======== Task input ========
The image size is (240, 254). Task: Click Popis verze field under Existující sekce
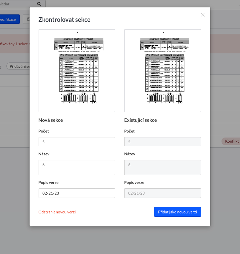(162, 193)
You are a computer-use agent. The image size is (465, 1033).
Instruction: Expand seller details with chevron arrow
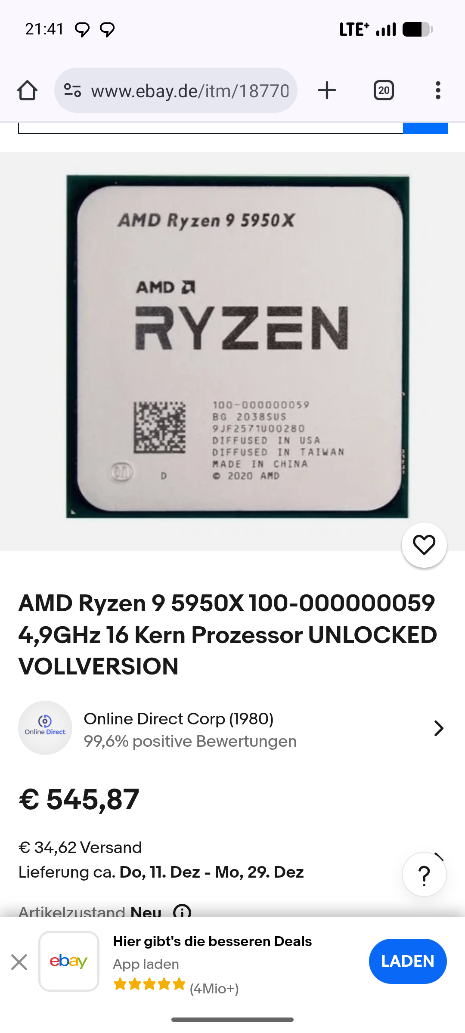pyautogui.click(x=438, y=728)
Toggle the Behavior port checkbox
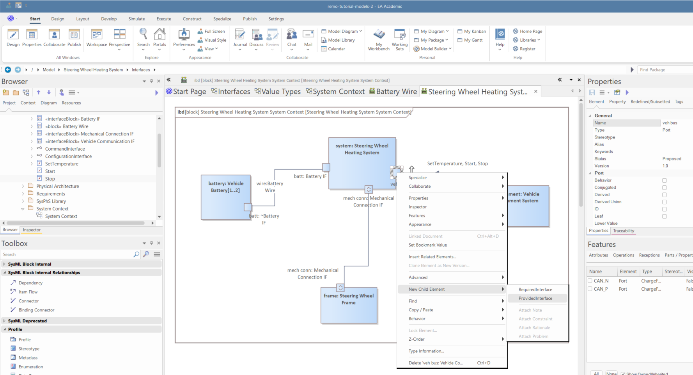This screenshot has height=375, width=693. [x=665, y=180]
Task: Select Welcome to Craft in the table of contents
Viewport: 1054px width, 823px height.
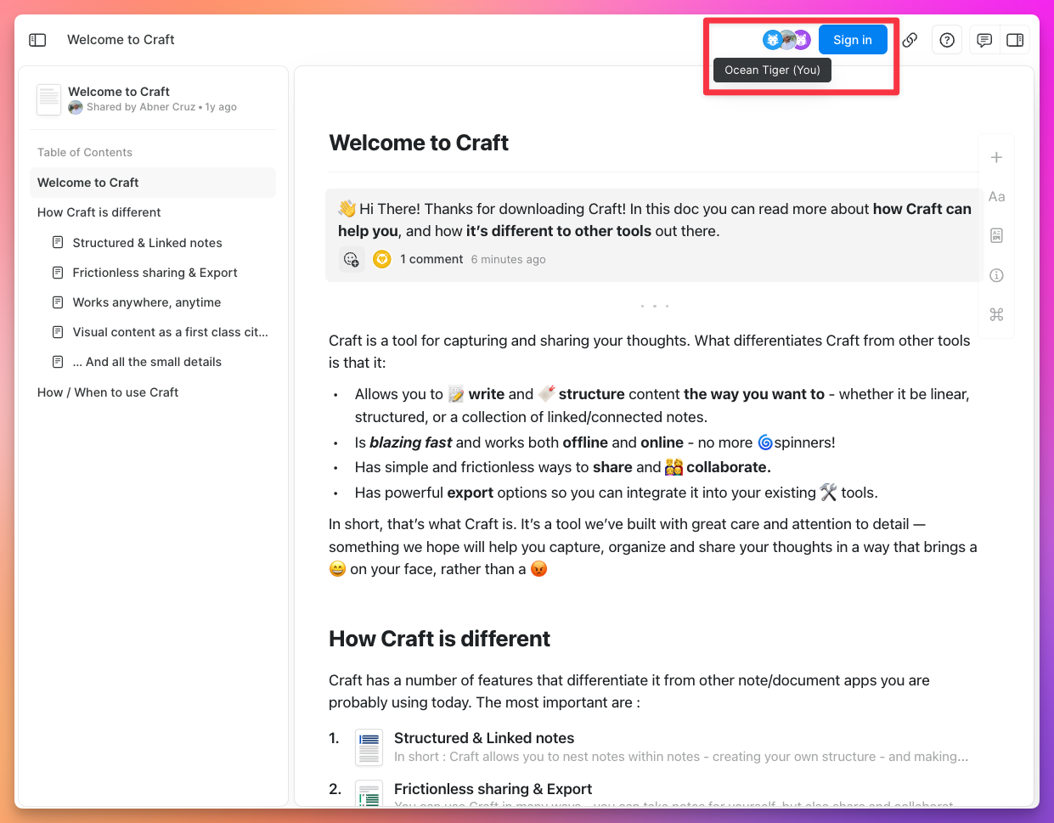Action: coord(87,182)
========
## Work task
Every line above is to be written out unchanged, with the pictures omitted.

## Response area
The image size is (240, 254). Task: Click Popis verze field under Existující sekce
(162, 193)
You are a computer-use agent. The image size is (465, 1033).
Instruction: Expand seller details with chevron arrow
pyautogui.click(x=438, y=728)
Toggle the Behavior port checkbox
This screenshot has height=375, width=693. [x=665, y=180]
Task: Select Welcome to Craft in the table of contents
Viewport: 1054px width, 823px height.
Action: coord(87,182)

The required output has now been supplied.